A complaint filed with the Ohio Inspector General's Office alleges Shaheen, then serving as chairman of the commission, and Vice Chairman Paul M. Booth ignored a mandate from the Ohio 10th District Court of Appeals when they signed orders returning permits to the Rookwood Mews and Nicholson's Pub bars. The permits previously had been pulled when the bars failed to pay filing or withholding taxes they owed, according to the Ohio Inspector General's report.
The third member of the board at that time, Robert Gardner, did not sign the order. He has since been replaced by former Republican congresswoman Deborah Pryce, who now serves as chairwoman of the three-member commission.
Meyer is recommending the board work to "ensure the Ohio Revised Code and the Ohio Administrative Code pertaining to the application and renewal of liquor permits are followed."
Secondly, he wants the commission to determine if "administrative action is warranted against Michael Shaheen and Paul Booth for the reinstatement of the of the liquor permits held by Nicholson's Pub and Rockwood Mews."
Meyer also has asked Pryce to respond within 60 days with a plan detailing how the recommendations will be implemented.
The report states the case began in May 2009, when the Ohio Tax Commission Office notified the Division of Liquor Control two bars were delinquent in their taxes, that non-renewal orders for their liquor permits were in effect, and that their sale of liquor after June 1, 2009, "would be illegal."
The bars filed numerous appeals and requests to continue selling alcohol before dismissing a final appeal on April 14, 2010.
"By dismissing the appeal, all (future) appeals were exhausted," Meyer wrote in the report.
When a permit is defunct or revoked, it is returned to the Ohio Department of Commerce Division of Liquor Control, and these permits are considered "null and void" and can't be reissued, according to Meyer.
A new permit, though, can be issued to a different establishment.
The report continues that two new permits should have been made available to other establishments in the geographical areas where the bars were located, and that there was a waiting list for the permits.
The two bars that lost the permits hired a new attorney, Mark Gutentag, in August 2010. He filed a motion before the liquor control commission to reopen both cases and requested a stay. The motion was granted on Aug. 31, 2010, and signed by Shaheen and Booth.
Gardner noted his dissent on the order, believing it could set "a dangerous precedent." He noted the two permits were defunct, and thus the stay request was nullified.

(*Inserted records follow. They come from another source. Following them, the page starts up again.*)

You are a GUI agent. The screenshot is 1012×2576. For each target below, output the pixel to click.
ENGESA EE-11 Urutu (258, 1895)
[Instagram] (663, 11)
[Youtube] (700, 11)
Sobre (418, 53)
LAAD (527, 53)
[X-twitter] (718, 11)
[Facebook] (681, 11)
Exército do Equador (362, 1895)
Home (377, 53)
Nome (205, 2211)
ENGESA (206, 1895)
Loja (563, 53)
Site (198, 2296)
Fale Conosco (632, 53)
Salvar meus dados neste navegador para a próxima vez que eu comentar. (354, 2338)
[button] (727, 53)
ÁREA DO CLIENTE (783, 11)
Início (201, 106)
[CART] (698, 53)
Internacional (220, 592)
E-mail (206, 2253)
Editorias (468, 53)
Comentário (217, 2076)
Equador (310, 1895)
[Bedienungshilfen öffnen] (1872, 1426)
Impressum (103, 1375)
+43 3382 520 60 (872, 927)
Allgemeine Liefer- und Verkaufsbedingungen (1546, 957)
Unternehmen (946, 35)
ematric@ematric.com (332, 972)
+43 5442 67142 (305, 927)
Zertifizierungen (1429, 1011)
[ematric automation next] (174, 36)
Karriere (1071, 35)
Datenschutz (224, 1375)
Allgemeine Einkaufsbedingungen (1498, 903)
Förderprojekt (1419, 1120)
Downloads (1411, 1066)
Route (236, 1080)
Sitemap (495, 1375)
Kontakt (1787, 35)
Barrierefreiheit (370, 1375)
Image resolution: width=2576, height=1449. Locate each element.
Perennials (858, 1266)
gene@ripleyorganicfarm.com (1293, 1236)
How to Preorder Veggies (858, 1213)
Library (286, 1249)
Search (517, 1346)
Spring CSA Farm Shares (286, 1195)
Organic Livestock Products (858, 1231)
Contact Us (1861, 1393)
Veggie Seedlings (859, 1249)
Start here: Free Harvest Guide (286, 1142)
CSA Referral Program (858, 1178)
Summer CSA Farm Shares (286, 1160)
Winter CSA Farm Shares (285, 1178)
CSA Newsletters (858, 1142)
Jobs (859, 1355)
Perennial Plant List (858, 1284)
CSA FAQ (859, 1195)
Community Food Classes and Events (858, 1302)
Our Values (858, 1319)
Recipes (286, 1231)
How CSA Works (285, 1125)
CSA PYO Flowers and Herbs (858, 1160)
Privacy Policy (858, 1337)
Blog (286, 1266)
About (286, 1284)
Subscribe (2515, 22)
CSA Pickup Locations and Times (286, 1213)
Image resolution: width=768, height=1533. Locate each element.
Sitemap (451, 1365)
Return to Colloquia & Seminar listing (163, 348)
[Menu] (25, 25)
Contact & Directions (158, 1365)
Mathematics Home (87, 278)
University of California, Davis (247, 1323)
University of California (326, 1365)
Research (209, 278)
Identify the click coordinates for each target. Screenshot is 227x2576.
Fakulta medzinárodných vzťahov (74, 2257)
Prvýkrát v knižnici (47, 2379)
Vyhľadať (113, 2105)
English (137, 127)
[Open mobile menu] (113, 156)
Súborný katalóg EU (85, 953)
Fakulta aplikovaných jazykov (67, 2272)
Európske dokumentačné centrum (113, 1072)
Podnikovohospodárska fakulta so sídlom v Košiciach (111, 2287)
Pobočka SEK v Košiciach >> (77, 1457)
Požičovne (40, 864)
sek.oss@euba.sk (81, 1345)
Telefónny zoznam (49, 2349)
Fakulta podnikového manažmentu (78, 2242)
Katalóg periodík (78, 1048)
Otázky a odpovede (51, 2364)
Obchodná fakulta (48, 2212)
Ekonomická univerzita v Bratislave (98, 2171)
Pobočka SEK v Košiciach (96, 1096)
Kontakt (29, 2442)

He added that the case had run its legal course, and that there also was no confirmation from the Ohio Department of Taxation that the outstanding taxes had been paid for both permits.
Shaheen did not return calls seeking comment Tuesday.
But on Dec. 16, 2011, representatives from the Ohio Inspector General's Office met with Shaheen "to get a better understanding of why the decision was made ...," according to the report. It notes Shaheen said that "while there did not appear to be a statutory mechanism to renew the permits once dismissed in the court of appeals, the commission had broad discretion to act, and that the renewal of the permits resulted in numerous jobs being saved."
Shaheen later provided a list of cases believed to be similar in nature in which the commission had taken similar action to renew permits. These cases, though, had documentation from common pleas courts remanding them back before the commission, or they contained some verification that past delinquent taxes had been paid, the report states.
Shaheen's term on the commission extends through February 2013, and Booth's until February 2015, according to information provided by the commission.
Shaheen lost a bid for Belmont County treasurer in the recent Democrat primary election.